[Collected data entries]
Segment Open

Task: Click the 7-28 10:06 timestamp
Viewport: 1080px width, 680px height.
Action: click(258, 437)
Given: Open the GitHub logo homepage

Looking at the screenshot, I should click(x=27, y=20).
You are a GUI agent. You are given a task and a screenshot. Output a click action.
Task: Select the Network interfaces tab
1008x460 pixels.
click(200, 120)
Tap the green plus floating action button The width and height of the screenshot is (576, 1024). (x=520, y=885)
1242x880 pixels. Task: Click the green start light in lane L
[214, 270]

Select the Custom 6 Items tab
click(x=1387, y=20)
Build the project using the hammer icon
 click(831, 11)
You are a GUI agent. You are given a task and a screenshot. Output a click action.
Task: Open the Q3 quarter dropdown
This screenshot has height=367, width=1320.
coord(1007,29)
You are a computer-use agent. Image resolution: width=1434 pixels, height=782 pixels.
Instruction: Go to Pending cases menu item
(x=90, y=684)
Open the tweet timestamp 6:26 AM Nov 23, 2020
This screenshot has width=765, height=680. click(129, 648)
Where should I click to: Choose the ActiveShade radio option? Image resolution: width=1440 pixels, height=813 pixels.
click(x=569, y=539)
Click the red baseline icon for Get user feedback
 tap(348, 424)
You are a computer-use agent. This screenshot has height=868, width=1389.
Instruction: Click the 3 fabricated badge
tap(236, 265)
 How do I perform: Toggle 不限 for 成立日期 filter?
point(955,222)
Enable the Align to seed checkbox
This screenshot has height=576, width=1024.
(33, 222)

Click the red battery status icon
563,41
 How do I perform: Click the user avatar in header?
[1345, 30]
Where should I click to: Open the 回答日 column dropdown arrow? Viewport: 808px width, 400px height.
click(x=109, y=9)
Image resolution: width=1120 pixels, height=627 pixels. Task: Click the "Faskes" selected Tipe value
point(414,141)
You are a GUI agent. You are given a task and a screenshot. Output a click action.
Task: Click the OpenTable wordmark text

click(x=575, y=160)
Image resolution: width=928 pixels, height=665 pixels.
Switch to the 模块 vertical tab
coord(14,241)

Segment Closed

Task details:
The answer must be a word-for-word restatement of the records.

Exercise output:
Task: Click the 7-28 10:06 timestamp
Viewport: 1080px width, 680px height.
Action: click(258, 437)
Given: Open the GitHub logo homepage

Looking at the screenshot, I should click(x=27, y=20).
You are a GUI agent. You are given a task and a screenshot. Output a click action.
Task: Select the Network interfaces tab
1008x460 pixels.
click(200, 120)
Tap the green plus floating action button The width and height of the screenshot is (576, 1024). (x=520, y=885)
1242x880 pixels. Task: Click the green start light in lane L
[214, 270]

Select the Custom 6 Items tab
click(x=1387, y=20)
Build the project using the hammer icon
 click(831, 11)
You are a GUI agent. You are given a task and a screenshot. Output a click action.
Task: Open the Q3 quarter dropdown
This screenshot has height=367, width=1320.
coord(1007,29)
You are a computer-use agent. Image resolution: width=1434 pixels, height=782 pixels.
Instruction: Go to Pending cases menu item
(x=90, y=684)
Open the tweet timestamp 6:26 AM Nov 23, 2020
This screenshot has width=765, height=680. click(129, 648)
Where should I click to: Choose the ActiveShade radio option? Image resolution: width=1440 pixels, height=813 pixels.
click(x=569, y=539)
Click the red baseline icon for Get user feedback
 tap(348, 424)
You are a computer-use agent. This screenshot has height=868, width=1389.
Instruction: Click the 3 fabricated badge
tap(236, 265)
 How do I perform: Toggle 不限 for 成立日期 filter?
point(955,222)
Enable the Align to seed checkbox
This screenshot has height=576, width=1024.
(33, 222)

Click the red battery status icon
563,41
 How do I perform: Click the user avatar in header?
[1345, 30]
Where should I click to: Open the 回答日 column dropdown arrow? Viewport: 808px width, 400px height.
click(x=109, y=9)
Image resolution: width=1120 pixels, height=627 pixels. Task: Click the "Faskes" selected Tipe value
point(414,141)
You are a GUI agent. You are given a task and a screenshot. Output a click action.
Task: Click the OpenTable wordmark text

click(x=575, y=160)
Image resolution: width=928 pixels, height=665 pixels.
Switch to the 模块 vertical tab
coord(14,241)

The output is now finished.